_TEXT SEGMENT_
-*-

I was gonna write this myself but instead borrowed heavily (stole shamelessly) from Eric's answer on stackoverflow. Once it's registered with $twig
then simply call it like this:
datetime="{{ session.duration|minutes_to_iso8601_duration }}"
And you'll have a nicely acceptable datetime attribute for your HTML durations... if that's your thing that is ;-).
$filter = new Twig_SimpleFilter('minutes_to_iso8601_duration', function ($minutes) { $time = strtotime($minutes . "minutes", 0); $units = array( "Y" => 365*24*3600, "D" => 24*3600, "H" => 3600, "M" => 60, "S" => 1, ); $str = "P"; $istime = false; foreach ($units as $unitName => &$unit) { $quot = intval($time / $unit); $time -= $quot * $unit; $unit = $quot; if ($unit > 0) { if (!$istime && in_array($unitName, array("H", "M", "S"))) { $str .= "T"; $istime = true; } $str .= strval($unit) . $unitName; } } return $str; });
If you need to update the value on screen then I use Moment.js like this:
$("#session_duration").attr("datetime", moment.duration(parseInt(data.duration, 10), "minutes").toISOString());
I'm not sure why it was so important for me to have this but I'm very glad I've got valid HTML5 pages now! The standard is interesting as well!

-*-

_INFORMATION SUPPLIED_
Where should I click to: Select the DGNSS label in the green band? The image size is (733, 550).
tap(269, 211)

-*-

_WHAT NEEDS TO BE DONE_
Reproduce, word for word, the passage of the Twig duration filter post above that starts at the words "I was gonna" and ends after the words "that is ;-).".

_YOUR RESPONSE_
I was gonna write this myself but instead borrowed heavily (stole shamelessly) from Eric's answer on stackoverflow. Once it's registered with $twig
then simply call it like this:
datetime="{{ session.duration|minutes_to_iso8601_duration }}"
And you'll have a nicely acceptable datetime attribute for your HTML durations... if that's your thing that is ;-).